- Lenore, Idaho Lenore, Idaho
- Coordinates: 46°30′31″N 116°33′04″W﻿ / ﻿46.50861°N 116.55111°W
- Country: United States
- State: Idaho
- County: Nez Perce
- Elevation: 945 ft (288 m)
- Time zone: UTC-8 (Pacific (PST))
- • Summer (DST): UTC-7 (PDT)
- ZIP code: 83541
- Area codes: 208, 986
- GNIS feature ID: 396782

= Lenore, Idaho =

Unincorporated community in the state of Idaho, United States

Lenore is an unincorporated community in Nez Perce County, Idaho, United States. Lenore is located on the north bank of the Clearwater River 23 mi east-northeast of Lewiston. Lenore has a post office with ZIP code 83541.

==History==
Lenore's population was 40 in 1960.

In 1903, Lenore was an important railroad station, and was a small trading and shipping center along the Clearwater Short Line Railway.
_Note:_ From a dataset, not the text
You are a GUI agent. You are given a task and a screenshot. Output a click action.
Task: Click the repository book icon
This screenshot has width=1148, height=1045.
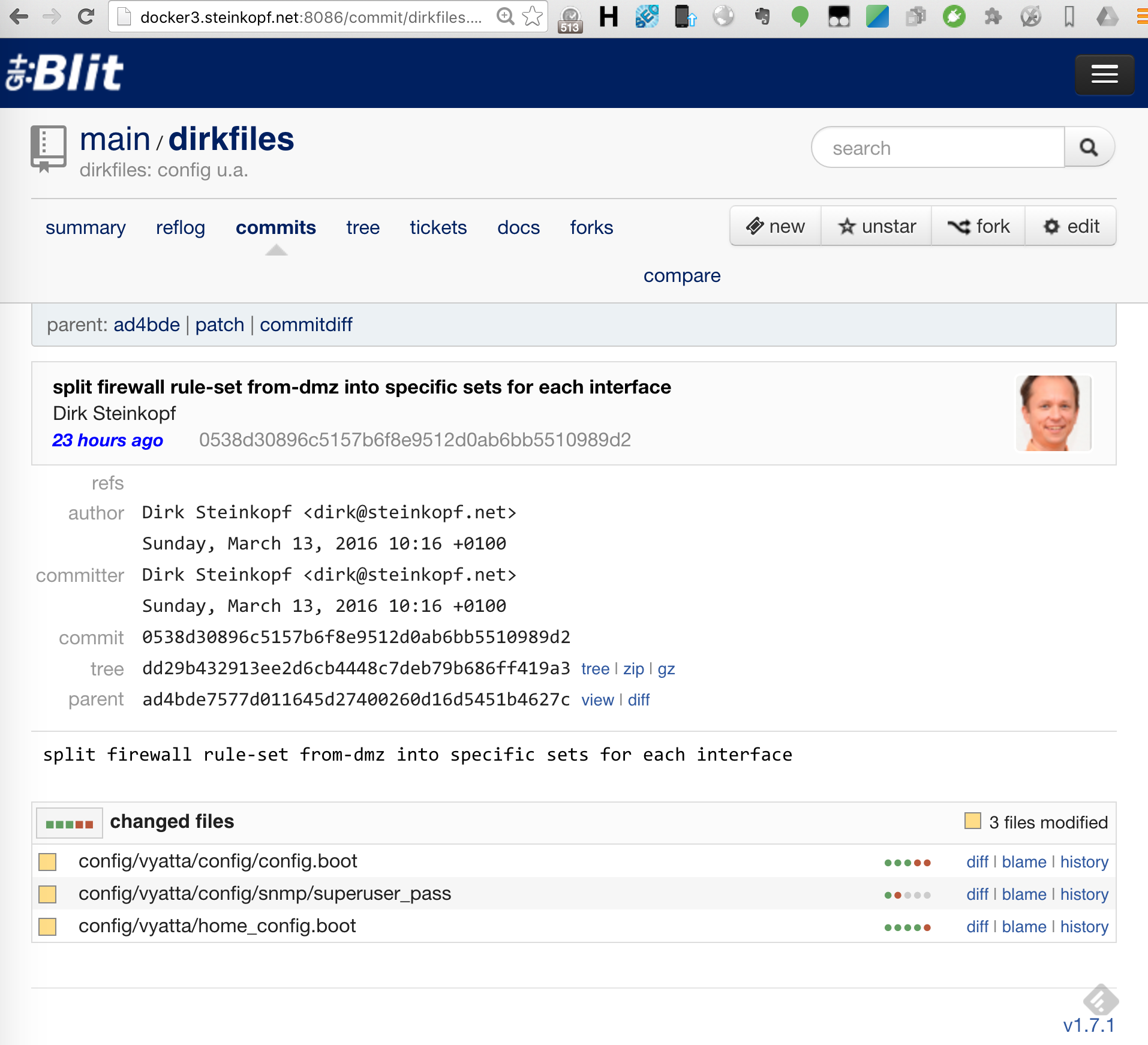pos(48,148)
There was a Lenore Trading Company, a general store, and a hotel managed by J.B. McGuire. The post office was established in 1900.

It was an important grain shipping point in early years, and the site of the largest grain tram on the lower Clearwater River. The tram carried sacks of grain more than 4 miles, down from the rim of the canyon and across the Clearwater River to the railroad tracks. It was a feat of engineering that enabled farmers on the Camas Prairie to haul their grain just to the top of the ridge, rather than having to wind down the steep, horse-tiring grades. An estimated 75,000 to 100,000 bushels of grain came down the tram annually in early years. Tram was put out of commission by a fire in 1937 and never used again.